特に何も解釈とかせずに「それはそういうもの」だと楽しめるので春樹の短編はすき。

 

この「特になんも解釈なんてせずに楽しむものだ」という自分の読み方のは春樹の長編読むとなんかくどく感じてあまり好きじゃないんですがまぁそれはまた別の話。

 

そして面白いのが「『ヤクルトスワローズ詩集』」
昔本人が自費出版で出した『ヤクルトスワローズ詩集』などに触れた作品。
自伝的で面白いし、とにかく気になるのが”『ヤクルトスワローズ詩集』って持ってる熱心なファンいるの?自分は聞いたことないよ?”
って思って調べてみた。

 

HPで描かれてる文にも『ヤクルトスワローズ詩集』について書いてあるんですが
https://www.yakult-swallows.co.jp/pages/fanclub/honorary_member/murakami
どうも『ヤクルトスワローズ詩集』というのは存在せずたまに出してくるお遊びみたいなものらしい。

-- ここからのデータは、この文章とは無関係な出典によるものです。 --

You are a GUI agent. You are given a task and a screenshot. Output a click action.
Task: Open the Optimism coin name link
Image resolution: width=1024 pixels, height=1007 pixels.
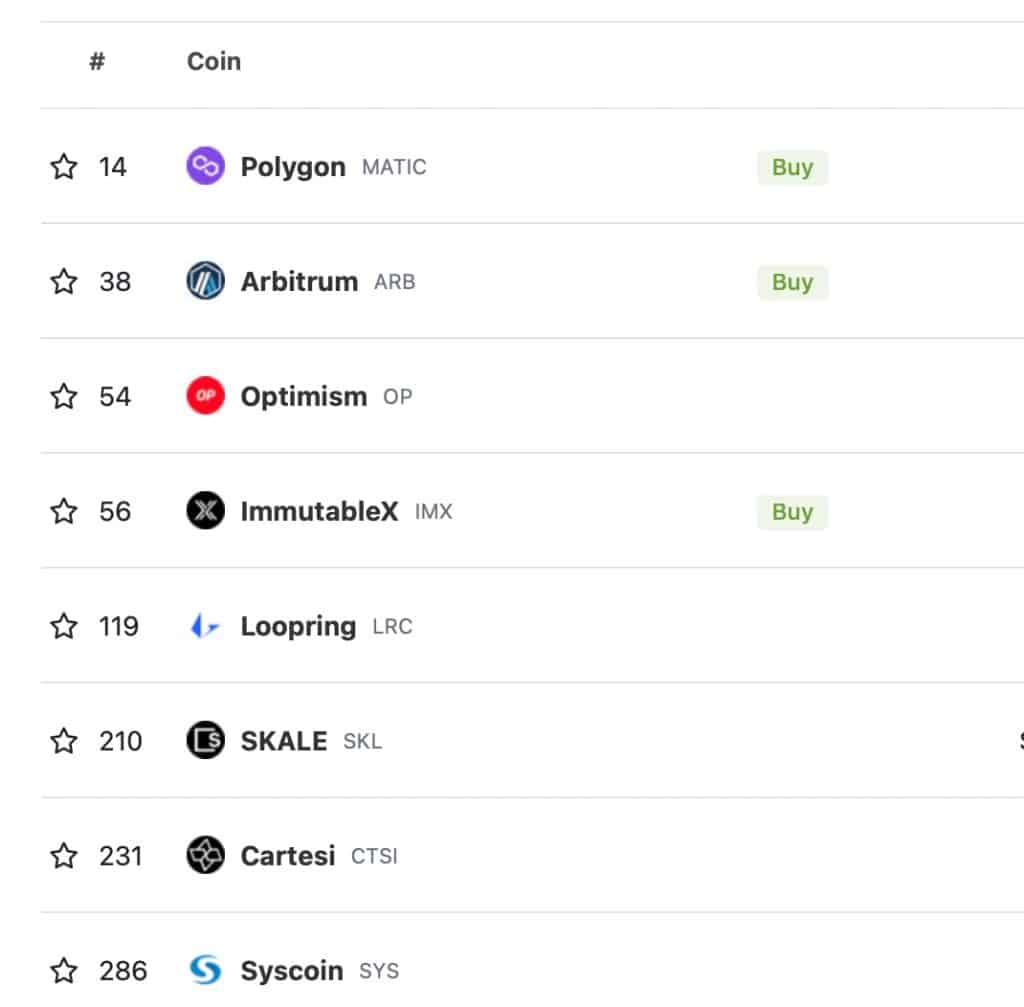(x=304, y=396)
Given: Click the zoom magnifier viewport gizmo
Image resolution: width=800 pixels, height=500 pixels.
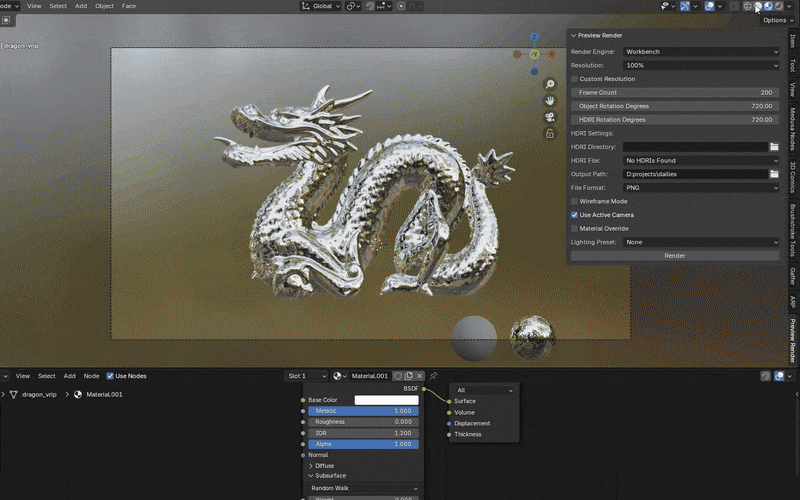Looking at the screenshot, I should coord(550,85).
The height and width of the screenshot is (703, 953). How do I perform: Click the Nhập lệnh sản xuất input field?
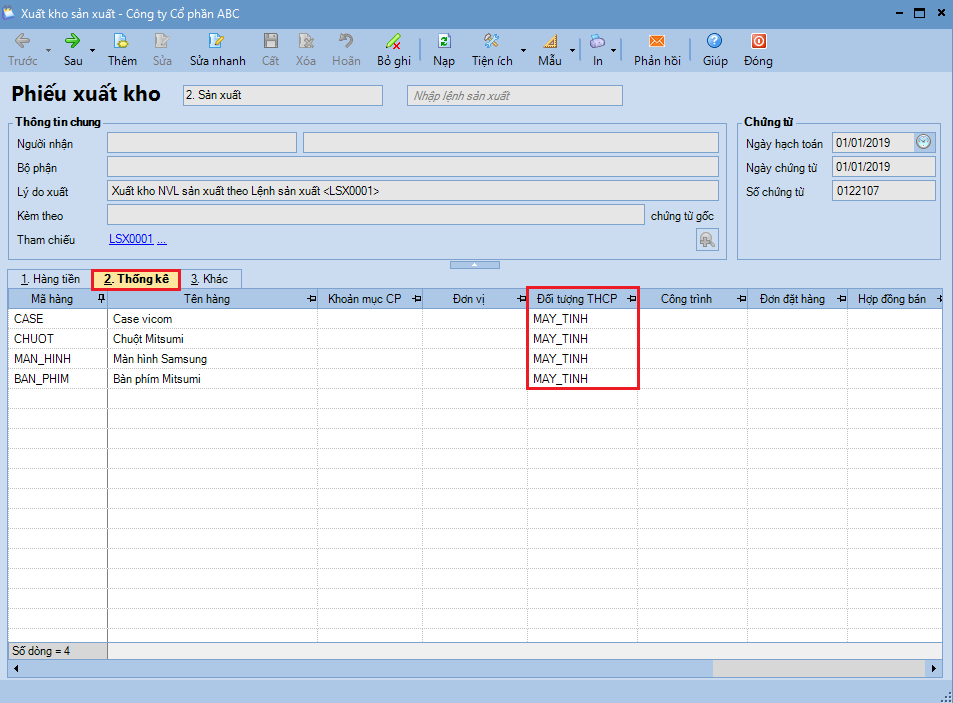[514, 95]
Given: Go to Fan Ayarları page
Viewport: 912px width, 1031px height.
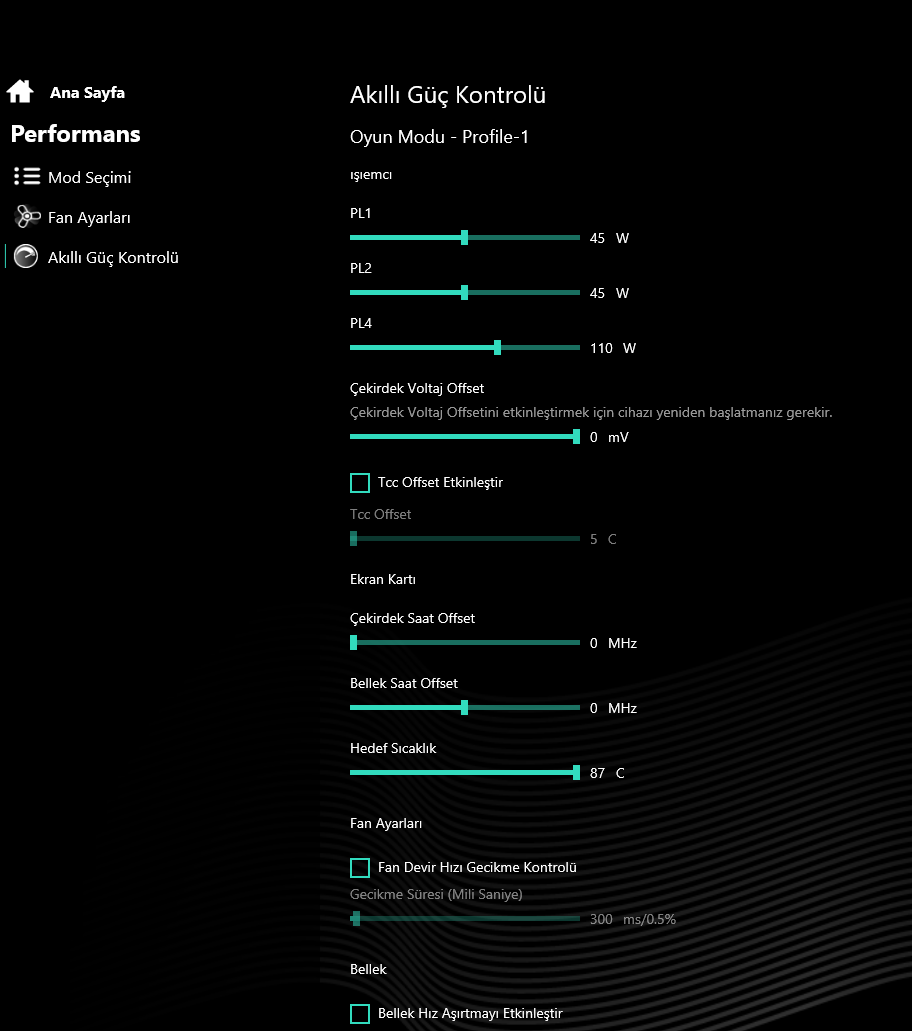Looking at the screenshot, I should pyautogui.click(x=89, y=218).
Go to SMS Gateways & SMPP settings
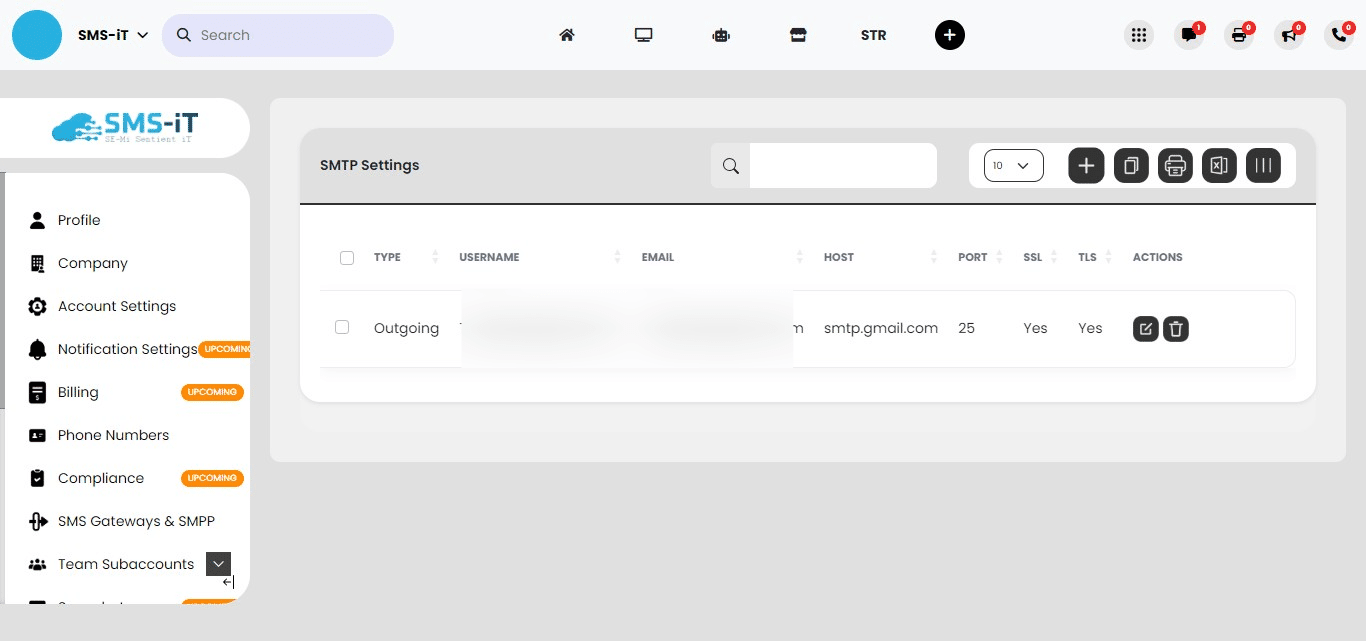 point(136,521)
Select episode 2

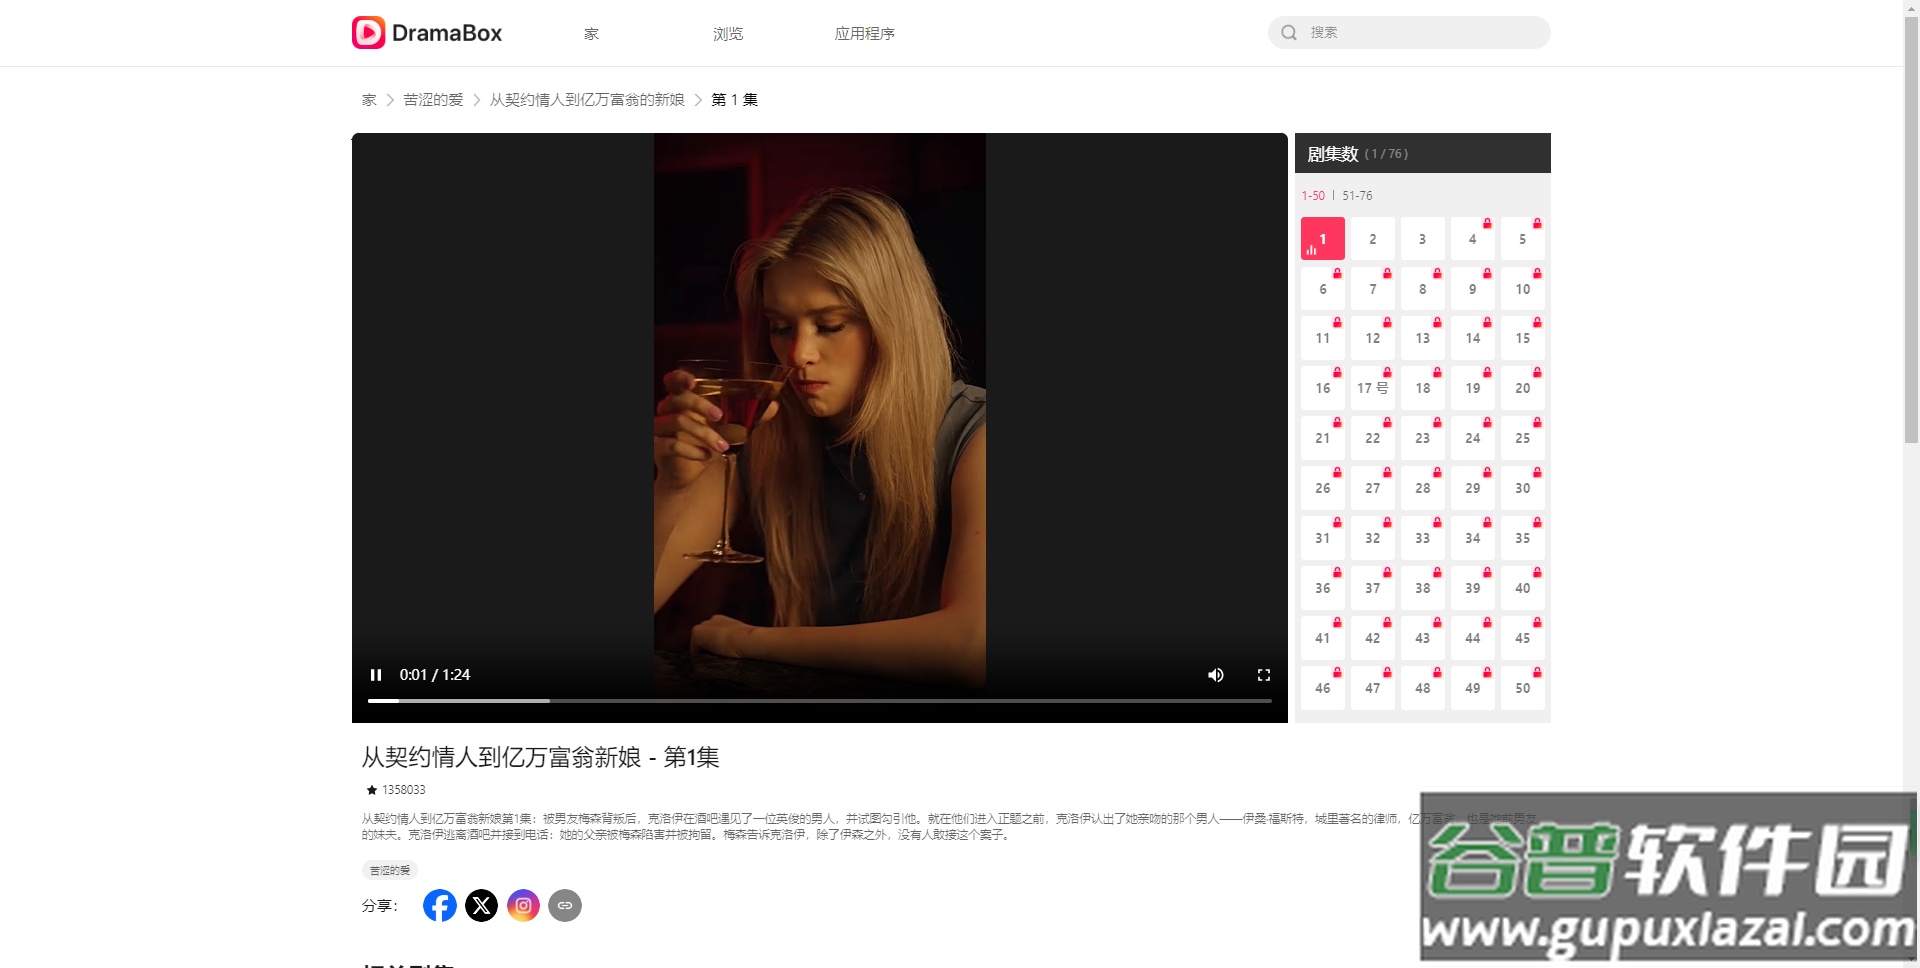tap(1372, 239)
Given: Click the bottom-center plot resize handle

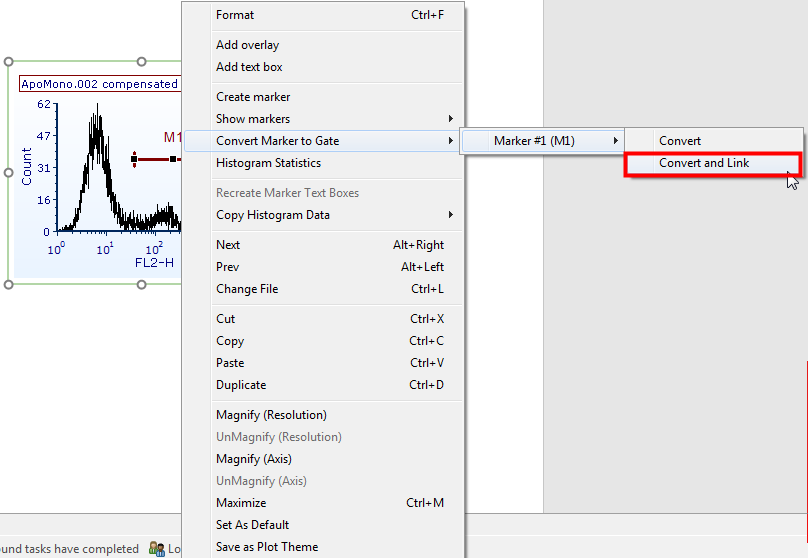Looking at the screenshot, I should (x=141, y=285).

それっぽく描かれてるからまんまと騙された。本人は騙される人を見て笑ってそう
https://withnews.jp/article/f0170526000qq000000000000000W03610101qq000015239A

ファンならこれがキルゴア・トラウトみたいな遊びってわかるのでしょうが、つい調べてしまった自分みたいな人にとってはこの架空の書物の設定が面白かった。
なかなか架空の自作をでっち上げる人はいないのでは。


あと「品川猿の告白」の猿の設定面白かったですが、調べてみるとこれ続編?みたいなもんなんですね。そっちの方は読んでないから知らなかった。猿には猿の愛の形があるし、能力の設定も不思議なのがいい。